The Freestyle® bioprosthesis is used for pathologies of the aortic root. Additional resection of the ascending aorta and the proximal arch in dissections or aneurysms might be indicated. The aim was to assess mid-term outcome regarding prosthetic performance, stroke, reoperations, and survival in various pathologies comparing patients with and without additional procedures on the ascending aorta and proximal arch focusing on the standardised technique of unilateral antegrade cerebral perfusion under moderate hypothermia.
Retrospective data analysis of 278 consecutive patients after Freestyle® root replacement between September 2007 and March 2017. Patients were divided in three categories due to the pathology of the aortic root (re-operation vs endocarditis vs dissection). Two groups based on the aortic anastomosis technique (open arch anastomosis (OA) versus non-open arch anastomosis (non-OA) were compared (119 OA vs 159 non-OA). Cardiovascular risk, previous cardiac events, intra- and postoperative data were evaluated. Inferential statistics were performed with Mann-Whitney U-test. Nominal and categorical variables were tested with Fisher-Freeman-Halton exact test. Kaplan-Meier estimate was used to assess survival.
The follow-up rate was 90% (median follow-up: 39.5 months). There were differences in the indication (endocarditis: OA 5 (4.2%) vs non-OA 36 (24%), p < 0.0001; dissection: OA 13 (10.9%) vs non-OA 2 (1.3%); p = 0.0007). OA patients had less perioperative stroke (1 (1%) vs 15 (10%), p = 0.001) and shorter hospital stay (9 vs 12 days, p = 0.0004). There were no differences in the mortality (in-hospital: OA 8 (7%) vs non-OA 8 (5%); p = 0.6; death at follow-up: OA 5 (5%) vs non-OA 15 (11%); p = 0.1). Overall valve performance showed a well-functioning valve in 97.3% at follow-up.
The valve performance showed excellent results regardless of the initial indication. The incidence of stroke was lower in patients receiving an open arch anastomosis using unilateral antegrade cerebral perfusion without elevated mortality or prolonged hospital stay.

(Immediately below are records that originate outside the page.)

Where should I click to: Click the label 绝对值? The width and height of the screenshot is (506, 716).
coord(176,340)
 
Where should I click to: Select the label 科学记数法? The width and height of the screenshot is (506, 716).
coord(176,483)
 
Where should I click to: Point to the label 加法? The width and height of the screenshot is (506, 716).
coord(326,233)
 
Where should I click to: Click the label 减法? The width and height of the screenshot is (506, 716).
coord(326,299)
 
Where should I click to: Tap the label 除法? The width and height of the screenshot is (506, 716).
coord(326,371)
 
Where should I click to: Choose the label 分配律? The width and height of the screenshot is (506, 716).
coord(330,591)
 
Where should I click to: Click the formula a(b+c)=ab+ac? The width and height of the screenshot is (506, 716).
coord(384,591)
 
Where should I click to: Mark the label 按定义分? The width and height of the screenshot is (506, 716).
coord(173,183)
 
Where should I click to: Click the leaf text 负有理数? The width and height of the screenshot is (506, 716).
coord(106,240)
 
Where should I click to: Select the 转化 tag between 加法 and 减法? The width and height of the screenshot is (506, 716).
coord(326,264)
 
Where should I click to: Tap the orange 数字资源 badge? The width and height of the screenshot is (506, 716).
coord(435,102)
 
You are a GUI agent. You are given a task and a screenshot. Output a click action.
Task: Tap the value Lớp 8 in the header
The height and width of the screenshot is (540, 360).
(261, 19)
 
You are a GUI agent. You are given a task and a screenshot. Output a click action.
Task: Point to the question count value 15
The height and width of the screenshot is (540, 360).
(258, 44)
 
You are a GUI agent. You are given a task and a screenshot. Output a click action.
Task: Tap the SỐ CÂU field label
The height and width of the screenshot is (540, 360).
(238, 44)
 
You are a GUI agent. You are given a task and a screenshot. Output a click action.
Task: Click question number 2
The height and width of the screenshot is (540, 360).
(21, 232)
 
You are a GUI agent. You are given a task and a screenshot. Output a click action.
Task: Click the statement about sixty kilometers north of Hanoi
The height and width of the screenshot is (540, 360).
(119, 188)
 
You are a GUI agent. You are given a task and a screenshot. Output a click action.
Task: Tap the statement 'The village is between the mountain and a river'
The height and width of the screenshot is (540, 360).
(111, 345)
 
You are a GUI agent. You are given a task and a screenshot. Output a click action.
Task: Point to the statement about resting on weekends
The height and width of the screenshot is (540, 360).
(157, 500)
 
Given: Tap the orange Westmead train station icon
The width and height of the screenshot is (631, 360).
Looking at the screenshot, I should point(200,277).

Freestyle®生物假体用于主动脉根部病变。在夹层或动脉瘤中,可能需要额外切除升主动脉和近端弓。目的是评估中期结果,包括假体性能、中风、再次手术和存活率,比较有和无升主动脉和近端弓附加手术的患者,重点关注中度低温下单侧顺行脑灌注的标准化技术。
回顾性分析 2007 年 9 月至 2017 年 3 月期间 278 例连续行 Freestyle®根部置换术患者的数据。根据主动脉根部病变(再次手术 vs 心内膜炎 vs 夹层)将患者分为三组。根据主动脉吻合技术将两组(开放弓吻合(OA)与非开放弓吻合(非-OA))进行比较(119 例 OA 与 159 例非-OA)。评估心血管风险、既往心脏事件、围术期数据。采用 Mann-Whitney U 检验进行推断统计学分析。名义和分类变量采用 Fisher-Freeman-Halton 确切检验进行检验。Kaplan-Meier 估计用于评估存活率。
随访率为 90%(中位随访时间:39.5 个月)。适应证存在差异(心内膜炎:OA 5 例(4.2%)与非-OA 36 例(24%),p<0.0001;夹层:OA 13 例(10.9%)与非-OA 2 例(1.3%);p=0.0007)。OA 患者围手术期中风发生率较低(1 例(1%)与 15 例(10%),p=0.001),住院时间较短(9 天与 12 天,p=0.0004)。死亡率无差异(院内:OA 8 例(7%)与非-OA 8 例(5%),p=0.6;随访期间死亡:OA 5 例(5%)与非-OA 15 例(11%),p=0.1)。整体瓣膜功能在随访时显示 97.3%的瓣膜功能良好。
无论初始适应证如何,瓣膜功能均显示出良好的结果。接受单侧顺行脑灌注开放弓吻合术的患者中风发生率较低,死亡率或住院时间无延长。